Document segment:
#36430: bulk_batch_size() special-cases single field on SQLite according to
outdated limit
-------------------------------------+-------------------------------------
Reporter: Jacob Walls | Owner: (none)
Type: | Status: new
Cleanup/optimization |
Component: Database layer | Version: dev
(models, ORM) |
Severity: Normal | Resolution:
Keywords: | Triage Stage:
SQLITE_MAX_COMPOUND_SELECT, | Unreviewed
bulk_create |
Has patch: 0 | Needs documentation: 0
Needs tests: 0 | Patch needs improvement: 0
Easy pickings: 0 | UI/UX: 0
-------------------------------------+-------------------------------------
Old description:
> On SQLite, `bulk_batch_size()`
> [https://github.com/django/django/blob/1a744343999c9646912cee76ba0a2fa6ef5e6240/django/db/backends/sqlite3/operations.py#L49
> special-cases] a field list of length 1 and applies the
> `SQLITE_MAX_COMPOUND_SELECT` limit to arrive at a value of 500.
>
> I think this must date from before bulk inserts used `VALUES` syntax,
> which became available in SQLite in 2012, see
> [https://github.com/laravel/framework/issues/25262#issuecomment-414836191
> discussion in Laravel].
>
> When the list of fields exceeds 1, we go through the `elif` branch and
> arrive at much higher limits. I'm pretty sure this shows that the limit
> of 500 for `fields=["pk"]` is overly protective and can just be removed.
>
> I don't have a unit test to provide, but you can play with changing the
> limit from 500 to 501 and see that `test_large_delete` still passes (no
> trouble selecting 501 objects).

Job 1:
According to the ticket, what value does the `SQLITE_MAX_COMPOUND_SELECT` limit produce when the field list has length 1?
Job 2:
Write out the ticket's text from "#36430: bulk_batch_size() special-cases" up to and including "Walls | Owner: (none)", keeping it word for word.
You won't need the lines that come after the ticket.

Data listing:
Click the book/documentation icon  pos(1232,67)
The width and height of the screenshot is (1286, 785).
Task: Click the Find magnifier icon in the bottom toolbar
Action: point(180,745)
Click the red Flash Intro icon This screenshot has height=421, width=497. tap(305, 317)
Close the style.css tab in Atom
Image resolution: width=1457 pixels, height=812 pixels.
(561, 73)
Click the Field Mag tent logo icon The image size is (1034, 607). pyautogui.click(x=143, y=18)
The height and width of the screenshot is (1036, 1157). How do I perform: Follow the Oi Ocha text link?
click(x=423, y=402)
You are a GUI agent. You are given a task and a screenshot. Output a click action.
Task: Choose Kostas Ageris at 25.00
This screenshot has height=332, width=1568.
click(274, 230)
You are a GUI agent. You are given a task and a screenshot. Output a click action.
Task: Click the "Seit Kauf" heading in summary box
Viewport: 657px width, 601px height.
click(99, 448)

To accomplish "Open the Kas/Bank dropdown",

Solution 1:
500

Solution 2:
#36430: bulk_batch_size() special-cases single field on SQLite according to
outdated limit
-------------------------------------+-------------------------------------
Reporter: Jacob Walls | Owner: (none)